According to the Los Angeles Times, American Apparel started laying off workers last week, and has cut about 500 local jobs so far. The company has about 4,600 employees in Southern California.
In a letter to employees obtained by the LAT, Chief Executive Paula Schneider blamed the layoffs on a “redesign of our production process” that will also include making fewer garments in a year so the company can cut down on inventory that eventually has to be discounted anyway.
She also floated the idea that manufacturing some trickier pieces like jeans and other denim clothing might be outsourced to a third-party company, although those items “will still be American-made.”
The company says only a fraction of garments would be outsourced, the ones that are more complicated and take more labor, but aren’t the big moneymakers. For example, 80% of the garments made by American Apparel in 2015 were things like T-shirts, while 20% were complicated items like denim. That being said, the workforce is still split 50-50 between the two categories, Schneider’s letter said. That uneven split is something that needs to be addressed as the company moves onward and upward, Schneider said.
That being said, some experts see it as the beginning of the end of American Apparel’s manufacturing relationship with LA.
“They’re headed out of Dodge,” the chief executive of one Los Angeles investment banking firm told the LAT. “They are going to outsource all garments. It’s only a matter of time.”

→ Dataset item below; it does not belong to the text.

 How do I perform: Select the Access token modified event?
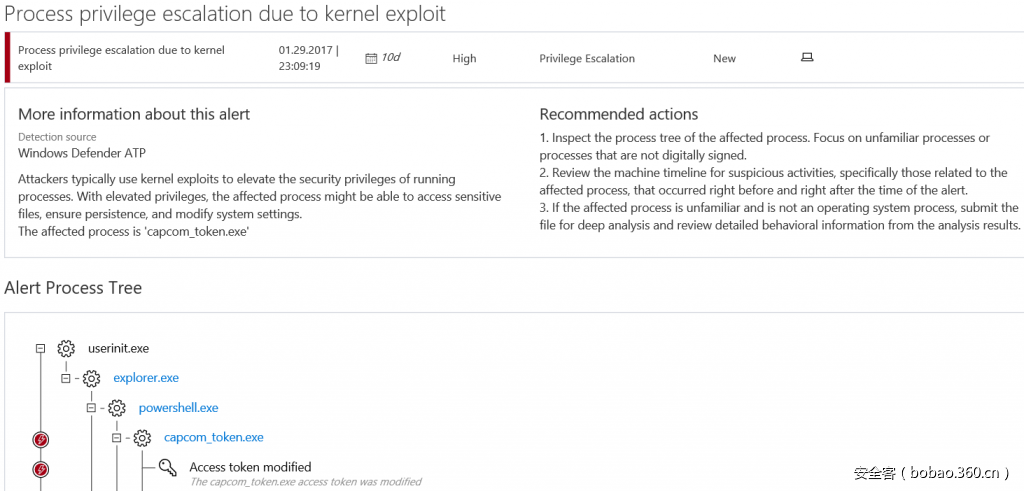[250, 467]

Founder and former CEO Dov Charney — whose bid to buy back his company was spurned this year — sees this latest move as a betrayal of what the company used to stand for.
“They are doing exactly what American Apparel fought against,” Charney said, adding that he’d always resisted “outsourcing and searching for ways to pay people less money.”
American Apparel lays off hundreds of workers and considers outsourcing some manufacturing [Los Angeles Times]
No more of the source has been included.